All of lore.kernel.org
 help / color / mirror / Atom feed
* Btrfs Raid10 eating all Ram on Mount
@ 2023-03-15  7:26 Robert Krig
  2023-03-15 18:48 ` Goffredo Baroncelli
  2023-03-16  9:01 ` Qu Wenruo
  0 siblings, 2 replies; 7+ messages in thread
From: Robert Krig @ 2023-03-15  7:26 UTC (permalink / raw)
  To: linux-btrfs

Hi,


I've got a bit of a strange situation here.  I've got a server with 
4x16TB Drives in a RAID10 for data and a Raid1C4 for metadata 
configuration.
I'm currently retiring that server so I've been transferring and 
deleting snapshots from it.

For some reason, this server (Debian with kernel 6.2.1) suddenly starts 
eating all of my ram (64GB). Even if completely idle. I see that there 
is a btrfs-transaction process and a btrfs-cleaner process that are 
running and using quite a bit of cpu.

Basically, even after a fresh reboot.
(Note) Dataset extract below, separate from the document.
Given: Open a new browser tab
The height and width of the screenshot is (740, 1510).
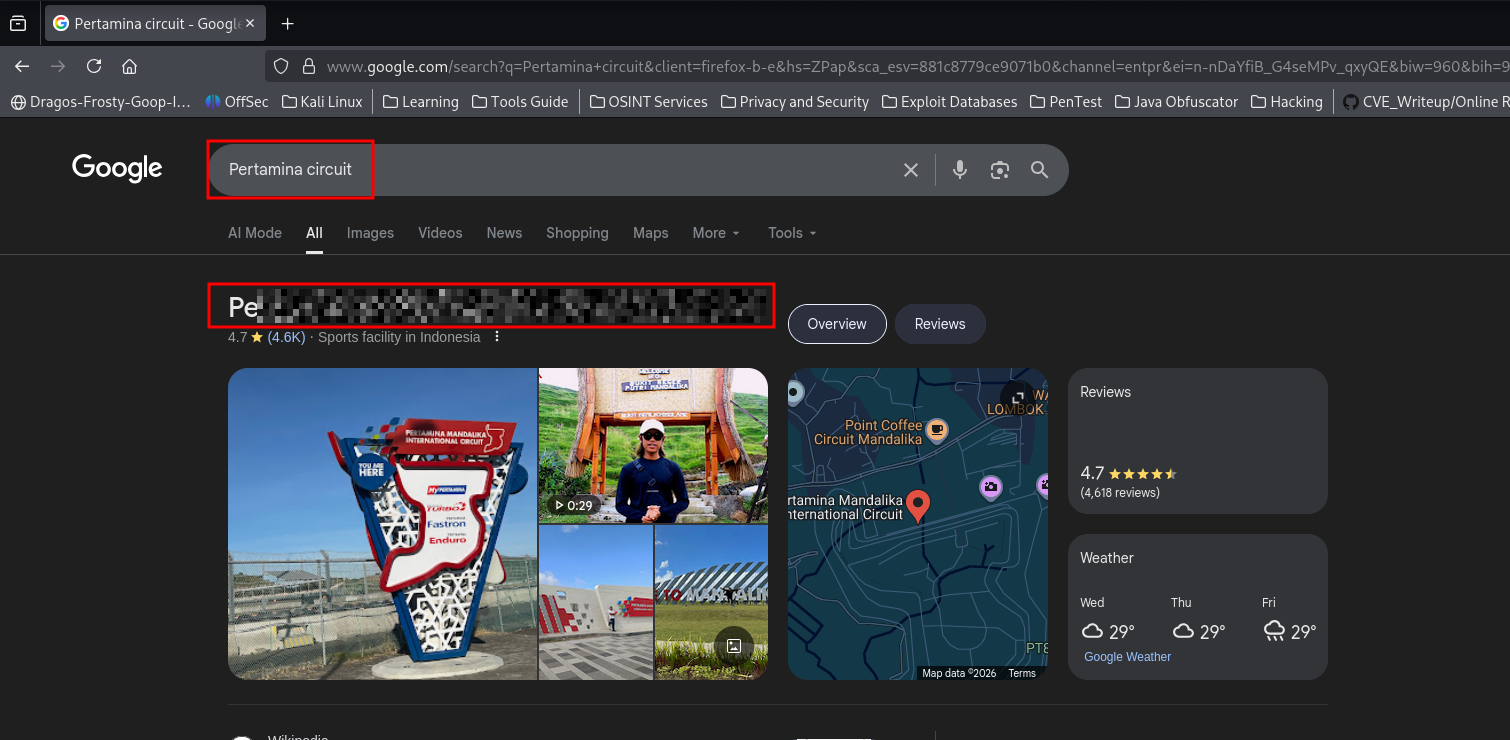Looking at the screenshot, I should (x=288, y=23).
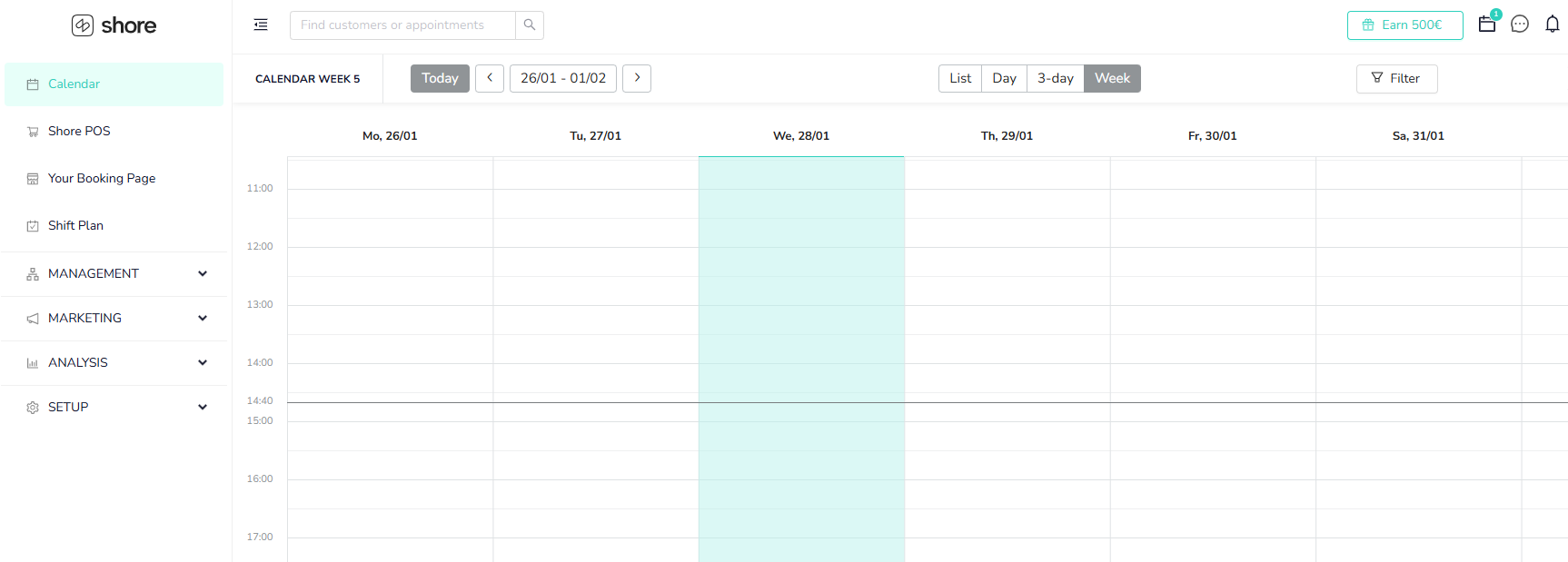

Once I mount the array, the memory 
usage will slowly start to creep up, until it reaches OOM and the system 
freezes.

I'm currently running a read-only check on the system and as far as I 
recall, I've never enabled Quotas on that system.

Does anyone have any idea what's causing this, or how I can fix it?


^ permalink raw reply	[flat|nested] 7+ messages in thread

* Re: Btrfs Raid10 eating all Ram on Mount
  2023-03-15  7:26 Btrfs Raid10 eating all Ram on Mount Robert Krig
@ 2023-03-15 18:48 ` Goffredo Baroncelli
  2023-03-16  7:02   ` Robert Krig
  2023-03-16  9:01 ` Qu Wenruo
  1 sibling, 1 reply; 7+ messages in thread
From: Goffredo Baroncelli @ 2023-03-15 18:48 UTC (permalink / raw)
  To: Robert Krig, linux-btrfs

On 15/03/2023 08.26, Robert Krig wrote:
> Hi,
> 
> 
> I've got a bit of a strange situation here.  I've got a server with 4x16TB Drives in a RAID10 for data and a Raid1C4 for metadata configuration.
> I'm currently retiring that server so I've been transferring and deleting snapshots from it.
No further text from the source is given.